District Priorities


    Dallas County has an annual budget of approximately $1 billion. The primary job for the Commissioners Court is to serve as a good steward of these funds, which pay for critical county services including health care, infrastructure, and our justice system. In some ways, it is helpful to think of the Commissioners Court as like a board of directors, or executive team, for a company. There are many parallels.


    The Commissioners Court has oversight over many aspects of public health in Dallas County. Parkland Hospital is a cornerstone of these efforts, and the state-of-the-art new building has dramatically expanded the campus. The Court also oversees Health and Human Services, which manages areas such as immunizations for students, flu shots, HIV AIDS services, and controlling diseases such as West Nile. Commissioner Daniel is a co-chair of the Behavioral Health Leadership Team that seeks the best mental health services for Dallas County indigents. This involves leading the partnering effort with service providers and housing entities to address shortfalls in transitional housing.


    The judges of our courts are independently elected officials, but Dallas County funds administration of the justice system and supports many aspects of the process. Public safety includes administration of the county and district courts plus the county jail. Specifically, this includes, for example, improving procedures for procurement, seeking methods for safer and more secure county buildings, and ensuring that county staff have the tools they need to do their jobs.


    The Commissioners Court frequently partners with cities on road and bridge projects, maintenance, and connecting the bike and hiking trails throughout the county. Each Commissioner, in fact, has a Road and Bridge Office and budget. Given the dramatic population growth in the North Texas region, infrastructure is one of the most important issues we face.


    Commissioners frequently appoint citizens to boards and commissions to facilitate the decision-making process and ensure input from the public. Dallas County is a diverse urban area with many constituent groups. Providing access is important. The hiring of staff, appointments on boards and commissions and the awarding of contracts is consciously done with this in mind.



    Dallas County Commissioners Court District 1 runs north and south along the eastern side of Dallas County. It is a diverse coalition district, comprised of residents of East Dallas, Oak Lawn, Pleasant Grove, southern Garland, western Mesquite, and the far southern tip of Richardson. White Rock Lake is roughly at the center of the district.

    Commissioner Daniel's Adminstrative Office is located in downtown Dallas, at 411 Elm Street, 2nd Floor. The District 1 Road and Bridge Office is located at 715 Rowlett Road, Garland. To contact the Commissioners Administrative Office, call 214-653-6668.

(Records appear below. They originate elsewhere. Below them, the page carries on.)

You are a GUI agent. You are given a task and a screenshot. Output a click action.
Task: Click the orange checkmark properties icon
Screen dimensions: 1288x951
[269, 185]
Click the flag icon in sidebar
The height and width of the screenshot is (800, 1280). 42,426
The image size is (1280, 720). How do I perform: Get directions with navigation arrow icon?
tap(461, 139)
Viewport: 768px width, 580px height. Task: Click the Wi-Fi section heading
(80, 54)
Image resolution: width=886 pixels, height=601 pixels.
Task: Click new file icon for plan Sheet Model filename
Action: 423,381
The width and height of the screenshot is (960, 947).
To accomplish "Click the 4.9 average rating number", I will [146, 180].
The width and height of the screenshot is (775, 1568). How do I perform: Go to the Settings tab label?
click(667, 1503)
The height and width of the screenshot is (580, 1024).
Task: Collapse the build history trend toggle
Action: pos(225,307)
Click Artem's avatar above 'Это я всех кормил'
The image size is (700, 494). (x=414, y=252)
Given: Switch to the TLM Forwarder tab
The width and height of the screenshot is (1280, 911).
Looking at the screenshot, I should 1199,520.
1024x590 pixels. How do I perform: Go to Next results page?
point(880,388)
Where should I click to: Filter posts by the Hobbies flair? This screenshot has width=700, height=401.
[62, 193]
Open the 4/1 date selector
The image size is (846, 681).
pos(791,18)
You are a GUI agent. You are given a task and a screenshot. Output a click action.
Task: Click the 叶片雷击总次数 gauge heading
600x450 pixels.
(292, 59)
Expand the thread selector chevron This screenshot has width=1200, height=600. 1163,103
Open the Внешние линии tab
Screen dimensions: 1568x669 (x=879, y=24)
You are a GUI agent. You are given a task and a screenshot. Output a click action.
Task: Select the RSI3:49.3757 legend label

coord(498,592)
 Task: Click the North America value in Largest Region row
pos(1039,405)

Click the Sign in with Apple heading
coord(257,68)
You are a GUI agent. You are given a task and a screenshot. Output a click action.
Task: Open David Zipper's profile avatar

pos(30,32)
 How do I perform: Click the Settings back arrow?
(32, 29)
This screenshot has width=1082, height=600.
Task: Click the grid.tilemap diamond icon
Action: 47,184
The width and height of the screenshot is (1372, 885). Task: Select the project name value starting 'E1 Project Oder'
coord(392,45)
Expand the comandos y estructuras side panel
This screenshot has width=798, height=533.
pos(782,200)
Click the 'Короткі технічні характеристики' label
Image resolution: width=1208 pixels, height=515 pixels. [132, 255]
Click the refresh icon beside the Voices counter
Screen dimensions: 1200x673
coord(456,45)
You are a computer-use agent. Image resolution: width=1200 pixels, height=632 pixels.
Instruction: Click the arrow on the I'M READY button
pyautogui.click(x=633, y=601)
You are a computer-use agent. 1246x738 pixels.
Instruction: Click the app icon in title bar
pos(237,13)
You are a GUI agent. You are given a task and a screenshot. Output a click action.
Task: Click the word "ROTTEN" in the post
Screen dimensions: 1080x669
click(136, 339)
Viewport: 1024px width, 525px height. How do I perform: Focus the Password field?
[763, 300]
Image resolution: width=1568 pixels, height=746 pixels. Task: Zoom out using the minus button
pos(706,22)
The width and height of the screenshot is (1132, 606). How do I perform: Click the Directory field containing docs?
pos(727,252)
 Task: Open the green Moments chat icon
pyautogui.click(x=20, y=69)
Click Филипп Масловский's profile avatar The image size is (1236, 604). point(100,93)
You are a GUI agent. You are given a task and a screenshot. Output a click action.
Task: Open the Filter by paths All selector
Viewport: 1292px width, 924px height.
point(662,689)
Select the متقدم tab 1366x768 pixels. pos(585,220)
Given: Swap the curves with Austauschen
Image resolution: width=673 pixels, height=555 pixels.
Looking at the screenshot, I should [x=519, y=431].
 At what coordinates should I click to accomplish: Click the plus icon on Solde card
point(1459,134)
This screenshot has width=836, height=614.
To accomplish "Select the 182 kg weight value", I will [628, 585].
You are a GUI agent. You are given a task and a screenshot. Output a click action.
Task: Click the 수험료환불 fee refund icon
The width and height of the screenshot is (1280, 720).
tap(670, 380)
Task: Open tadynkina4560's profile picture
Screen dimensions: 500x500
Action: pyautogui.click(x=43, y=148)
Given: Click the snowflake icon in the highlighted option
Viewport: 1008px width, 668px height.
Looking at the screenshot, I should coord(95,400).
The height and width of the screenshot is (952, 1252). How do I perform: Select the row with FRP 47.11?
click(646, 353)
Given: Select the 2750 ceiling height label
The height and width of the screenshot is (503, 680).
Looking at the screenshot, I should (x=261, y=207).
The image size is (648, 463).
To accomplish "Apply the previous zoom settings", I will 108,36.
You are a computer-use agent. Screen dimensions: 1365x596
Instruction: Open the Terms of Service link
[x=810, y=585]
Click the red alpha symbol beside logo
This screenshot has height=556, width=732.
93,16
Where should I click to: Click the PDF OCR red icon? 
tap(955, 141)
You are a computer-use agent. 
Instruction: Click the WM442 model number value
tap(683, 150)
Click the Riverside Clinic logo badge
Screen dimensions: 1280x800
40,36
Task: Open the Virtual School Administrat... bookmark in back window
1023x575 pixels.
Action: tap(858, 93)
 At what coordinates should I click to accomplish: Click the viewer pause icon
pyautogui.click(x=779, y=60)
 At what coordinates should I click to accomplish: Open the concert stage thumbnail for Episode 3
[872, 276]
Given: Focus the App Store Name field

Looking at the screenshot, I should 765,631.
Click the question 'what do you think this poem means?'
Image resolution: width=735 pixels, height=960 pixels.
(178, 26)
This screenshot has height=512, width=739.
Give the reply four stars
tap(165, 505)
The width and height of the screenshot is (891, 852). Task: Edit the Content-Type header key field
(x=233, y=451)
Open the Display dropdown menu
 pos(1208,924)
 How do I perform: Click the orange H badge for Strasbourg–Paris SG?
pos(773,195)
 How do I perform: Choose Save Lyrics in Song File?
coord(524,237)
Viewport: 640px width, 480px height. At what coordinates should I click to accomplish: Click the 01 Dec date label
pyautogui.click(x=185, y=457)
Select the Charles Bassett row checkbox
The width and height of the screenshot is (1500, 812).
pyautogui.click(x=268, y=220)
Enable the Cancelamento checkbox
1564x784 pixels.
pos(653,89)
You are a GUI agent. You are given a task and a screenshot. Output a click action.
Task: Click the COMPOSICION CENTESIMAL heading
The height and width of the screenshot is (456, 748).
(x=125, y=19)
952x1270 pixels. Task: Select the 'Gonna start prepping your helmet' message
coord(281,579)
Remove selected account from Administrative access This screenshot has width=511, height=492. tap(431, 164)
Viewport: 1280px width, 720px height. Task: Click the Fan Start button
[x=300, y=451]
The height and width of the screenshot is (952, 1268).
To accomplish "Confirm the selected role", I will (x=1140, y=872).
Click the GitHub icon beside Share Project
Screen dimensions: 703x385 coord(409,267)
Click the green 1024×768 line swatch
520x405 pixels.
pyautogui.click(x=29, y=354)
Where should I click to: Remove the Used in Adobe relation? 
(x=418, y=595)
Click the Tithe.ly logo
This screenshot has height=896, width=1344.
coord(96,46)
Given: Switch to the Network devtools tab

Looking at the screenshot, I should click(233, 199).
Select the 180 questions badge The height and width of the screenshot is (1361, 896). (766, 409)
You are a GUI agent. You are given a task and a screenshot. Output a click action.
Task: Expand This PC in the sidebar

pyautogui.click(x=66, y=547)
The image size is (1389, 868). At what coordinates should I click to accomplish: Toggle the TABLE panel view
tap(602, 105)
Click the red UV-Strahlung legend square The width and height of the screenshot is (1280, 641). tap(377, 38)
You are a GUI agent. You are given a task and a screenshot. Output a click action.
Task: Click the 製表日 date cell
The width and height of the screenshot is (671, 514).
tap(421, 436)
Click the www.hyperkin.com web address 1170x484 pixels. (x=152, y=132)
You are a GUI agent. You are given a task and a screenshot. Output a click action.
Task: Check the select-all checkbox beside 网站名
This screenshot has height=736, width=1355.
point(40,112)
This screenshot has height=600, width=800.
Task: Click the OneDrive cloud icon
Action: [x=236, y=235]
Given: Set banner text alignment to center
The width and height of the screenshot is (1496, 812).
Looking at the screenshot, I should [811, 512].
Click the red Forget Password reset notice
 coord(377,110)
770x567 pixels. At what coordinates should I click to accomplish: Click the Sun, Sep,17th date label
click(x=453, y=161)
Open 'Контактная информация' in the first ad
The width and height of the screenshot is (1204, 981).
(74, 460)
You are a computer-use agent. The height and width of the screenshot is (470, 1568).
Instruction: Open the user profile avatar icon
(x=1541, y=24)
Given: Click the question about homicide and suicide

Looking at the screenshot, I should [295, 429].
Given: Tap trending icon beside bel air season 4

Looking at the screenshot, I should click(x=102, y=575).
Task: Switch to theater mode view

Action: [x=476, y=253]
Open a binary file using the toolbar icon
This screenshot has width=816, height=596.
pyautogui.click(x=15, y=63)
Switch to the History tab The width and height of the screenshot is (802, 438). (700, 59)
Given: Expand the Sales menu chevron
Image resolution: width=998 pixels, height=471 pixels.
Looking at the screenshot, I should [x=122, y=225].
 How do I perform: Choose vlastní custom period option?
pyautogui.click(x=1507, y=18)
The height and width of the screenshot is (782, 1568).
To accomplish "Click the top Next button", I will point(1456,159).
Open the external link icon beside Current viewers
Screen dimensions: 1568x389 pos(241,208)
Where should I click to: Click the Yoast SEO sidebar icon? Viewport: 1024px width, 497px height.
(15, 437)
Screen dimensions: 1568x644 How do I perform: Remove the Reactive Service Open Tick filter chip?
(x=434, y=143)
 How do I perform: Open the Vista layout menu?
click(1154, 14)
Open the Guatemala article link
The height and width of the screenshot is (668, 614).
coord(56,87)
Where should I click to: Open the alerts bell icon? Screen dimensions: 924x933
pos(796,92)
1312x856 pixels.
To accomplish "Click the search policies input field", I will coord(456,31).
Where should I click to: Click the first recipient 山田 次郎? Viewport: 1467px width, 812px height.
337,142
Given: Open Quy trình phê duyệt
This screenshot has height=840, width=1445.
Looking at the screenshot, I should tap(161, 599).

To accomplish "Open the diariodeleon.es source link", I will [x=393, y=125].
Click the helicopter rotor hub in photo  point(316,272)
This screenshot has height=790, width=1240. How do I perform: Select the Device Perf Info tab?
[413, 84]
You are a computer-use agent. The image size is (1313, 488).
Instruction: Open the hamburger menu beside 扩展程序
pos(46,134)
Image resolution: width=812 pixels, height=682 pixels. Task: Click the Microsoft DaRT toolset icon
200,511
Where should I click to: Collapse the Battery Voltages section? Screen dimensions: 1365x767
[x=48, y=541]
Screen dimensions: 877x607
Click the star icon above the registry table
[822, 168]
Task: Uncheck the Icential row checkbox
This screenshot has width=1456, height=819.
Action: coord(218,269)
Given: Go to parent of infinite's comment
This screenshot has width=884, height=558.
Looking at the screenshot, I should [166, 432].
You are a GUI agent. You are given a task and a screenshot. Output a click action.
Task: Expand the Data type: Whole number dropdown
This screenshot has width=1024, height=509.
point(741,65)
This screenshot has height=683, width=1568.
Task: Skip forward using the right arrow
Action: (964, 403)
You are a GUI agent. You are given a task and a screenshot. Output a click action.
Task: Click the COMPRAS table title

    Click here to download a PDF map of District 1.



    What is a Commissioners Court?

    Many people wonder what the Commissioners Court does. It is much like a board of directors of a corporation. It helps to think of the Commissioners Court as being like a "city council" for Dallas County. It oversees a large budget allocated to roads, criminal justice, jails, courts, elections, taxation, healthcare and other basic services.

    It's called a court but it's not a court?

    That's right, the Dallas County Commissioners Court is not a court per se, even though it is called a "court" and its presiding official is called the County Judge. In smaller Texas counties, the County Judge may take on certain judicial tasks, and that's where the term comes from, but this is not the case in Dallas County. In Dallas County, Commissioners benefit from solid backgrounds in management as they oversee a large budget and must evaluate the cost/benefit ratio of expenditures across multiple departments to make best use of taxpayer dollars.

    How are Dallas County citizens represented on the Court?

    In Dallas County, the Commissioners Court is made up of a County Judge, who is elected countywide, and four Commissioners, who represent districts within the County. Practically speaking, Commissioners represent both the interests of their districts and the needs of the county as a whole.

    How big is the Dallas County budget?

    Dallas County Commissioners are responsible for creating and managing an annual budget of nearly $1 billion. By comparison, the City of Dallas budget is about $2 billion annually. The budget managed by the Commissioners Court is allocated to roads, criminal justice, jails, courts, records, elections, taxation, healthcare and other basic services. The county also provides services to unincorporated parts of Dallas County.

    How many cities and people does the Court represent?

    The Dallas County Commissioners Court works with 26 cities in Dallas County, the largest being the City of Dallas and the smallest being the City of Cockrell Hill. Dallas County frequently enters "inter-local" agreements with cities to achieve progress on common goals and projects.

    There are approximately 2.4 million citizens in Dallas County across a 908 square mile area that includes cities such as Garland, Richardson, Mesquite, Carrollton, Irving, Lancaster, DeSoto, Duncanville, Cedar Hill, Grand Prairie and others. Most of the county's population is in the northern part of the county, but the biggest growth trends are in the southern part of the county.